Highest point
- Elevation: 2,170 ft (660 m)
- Prominence: 232 ft (71 m)
- Parent peak: N 42.48261 W 73.33537
- Coordinates: 42°28′57″N 73°20′07″W﻿ / ﻿42.48261°N 73.33537°W

Geography
- Location: Berkshire County, Massachusetts
- Parent range: Taconic Mountains

Geology
- Rock age: Ordovician
- Mountain type(s): Thrust fault; metamorphic rock and sedimentary rock

Climbing
- Easiest route: Taconic Skyline Trail

= Smith Mountain (Taconic Mountains) =

Mountain in Massachusetts, United States

Smith Mountain, 2170 ft, is a prominent peak in the Taconic Mountains of western Massachusetts, USA. The mountain is located in Pittsfield State Forest and is traversed by the 12.1 mi multi-use Taconic Skyline Trail. The summit is known for its extensive stand of wild azalea and is wooded with northern hardwood tree species.

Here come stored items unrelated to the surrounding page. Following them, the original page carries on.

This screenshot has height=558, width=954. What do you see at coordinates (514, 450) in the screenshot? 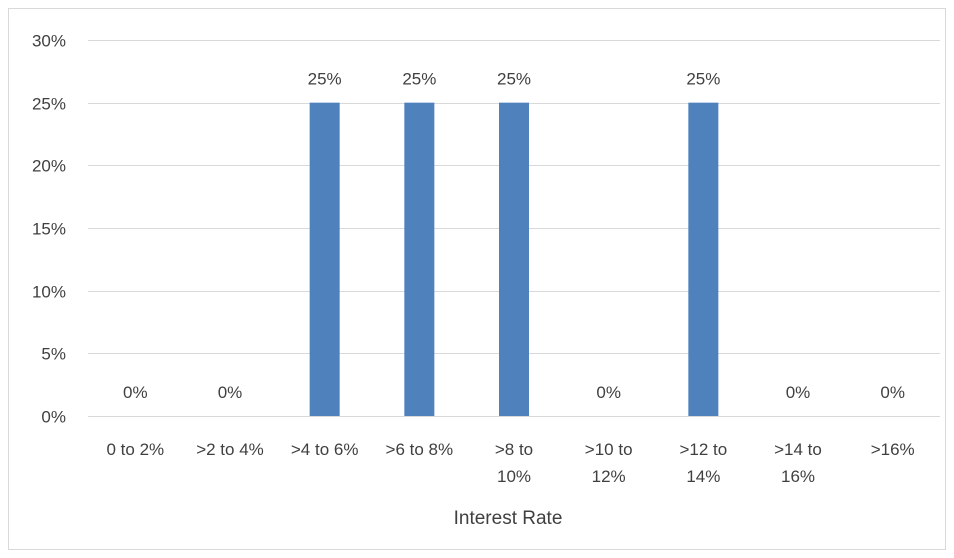
I see `x-tick-label: >8 to` at bounding box center [514, 450].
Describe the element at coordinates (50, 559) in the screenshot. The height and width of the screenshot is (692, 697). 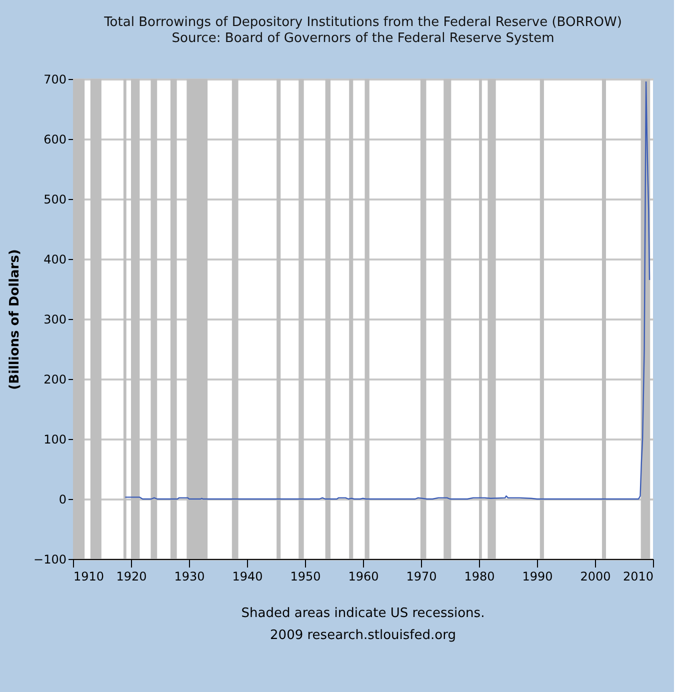
I see `y-tick-label: −100` at that location.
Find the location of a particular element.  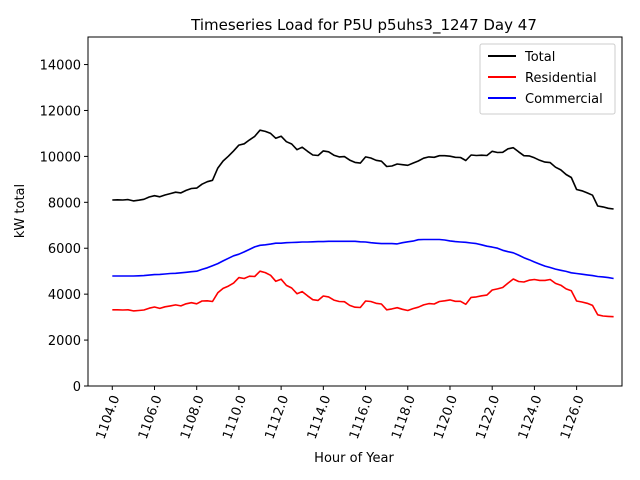

series-line-commercial is located at coordinates (363, 259).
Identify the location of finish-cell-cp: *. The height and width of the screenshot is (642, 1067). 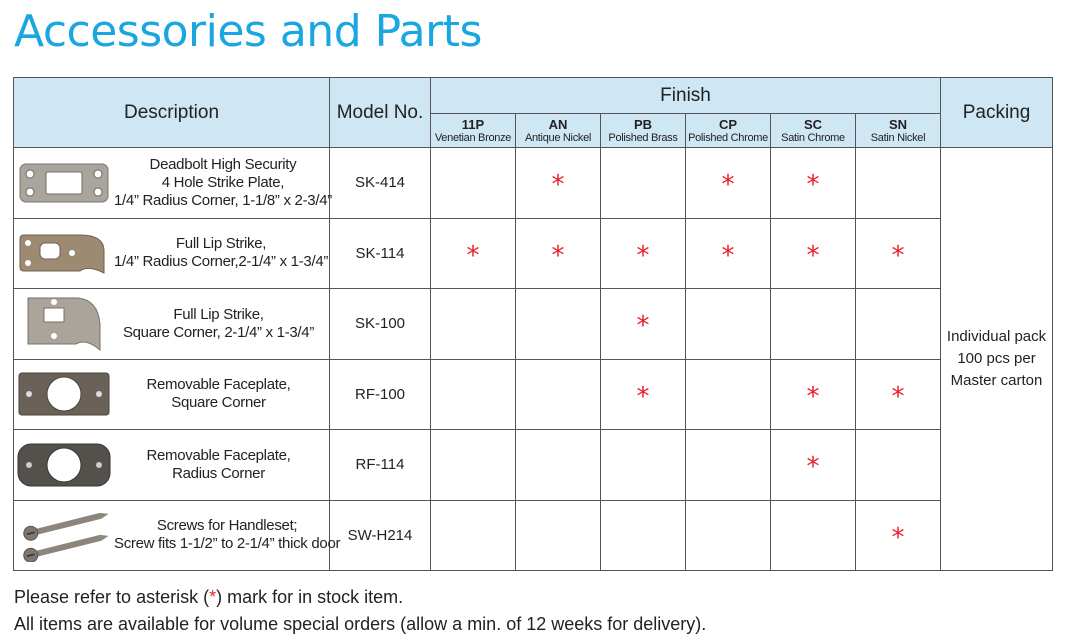
(728, 183).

Most of Smith Mountain is located within Hancock with lower east slopes within Pittsfield. West Mountain, 1950 ft, a spur of Smith Mountain, is located along the mountain's south ridgeline. The Taconic ridgeline continues north from Smith Mountain as Pine Mountain and Tower Mountain, and south as Doll Mountain. It is bordered by West Hill to the west across the Wyomanock Creek valley. The west side of the mountain drains into Wyomanock Creek, then into Kinderhook Creek, thence into the Hudson River and Long Island Sound. The east side drains into Smith Brook, thence to the Housatonic River and Long Island Sound.